■ Action item
In the data that follows, find the line with "Task: Collapse the"; transcribe it, every later line up to the one with "Viewport: 1280px width, 621px height.", and that line as well, exactly and with no others.

■ Exercise inputs

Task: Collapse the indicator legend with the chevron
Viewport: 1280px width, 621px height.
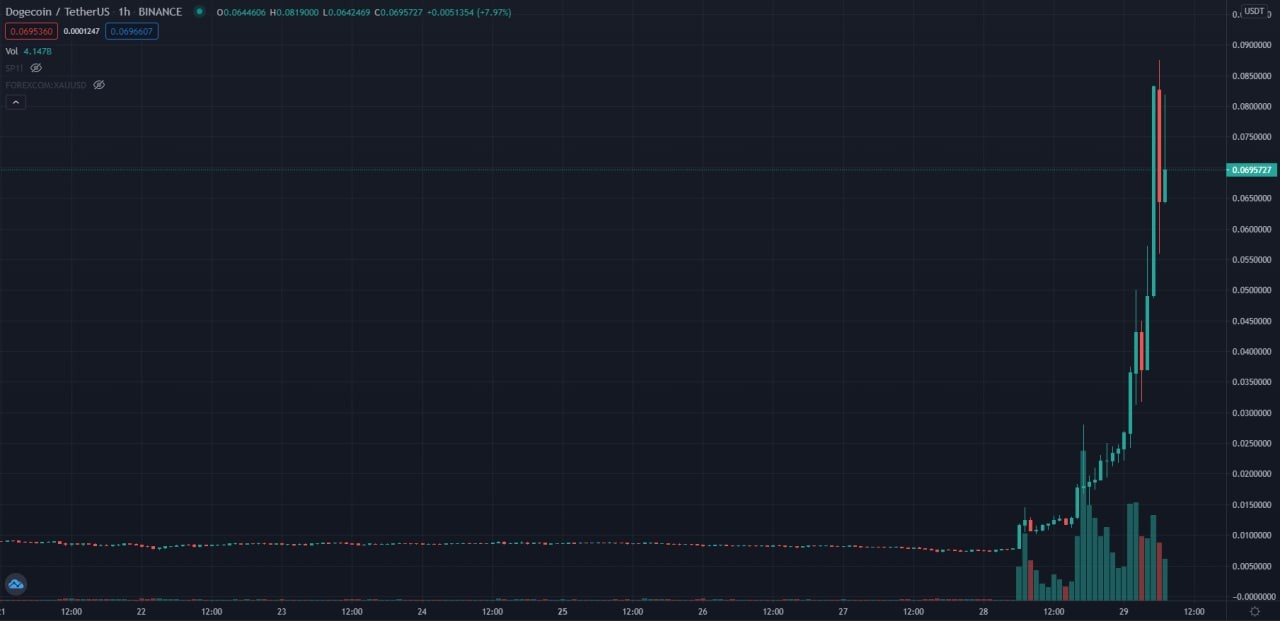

==

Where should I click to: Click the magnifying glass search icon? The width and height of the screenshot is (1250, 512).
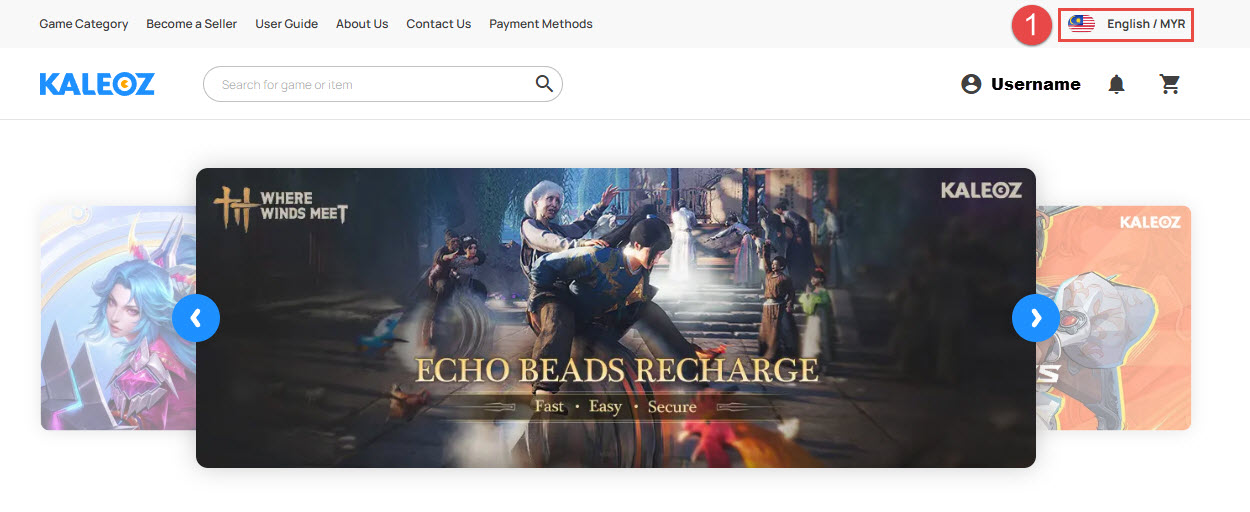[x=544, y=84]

==

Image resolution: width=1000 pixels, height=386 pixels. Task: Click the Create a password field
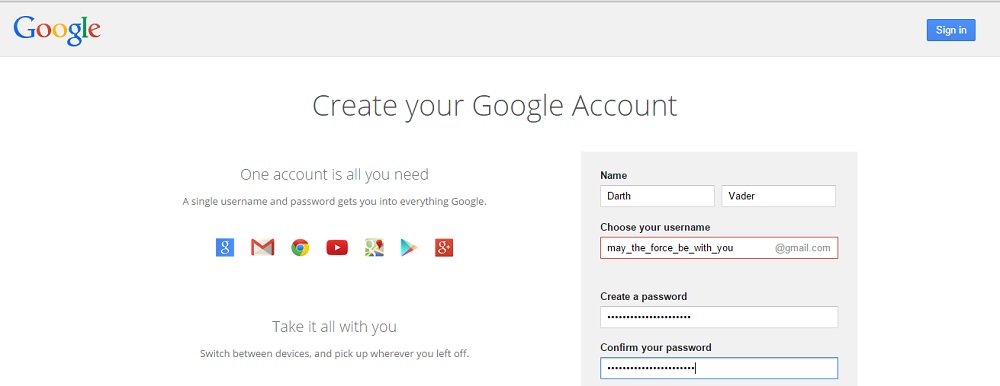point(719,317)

■ Answer to the exercise
Task: Collapse the indicator legend with the chevron
Viewport: 1280px width, 621px height.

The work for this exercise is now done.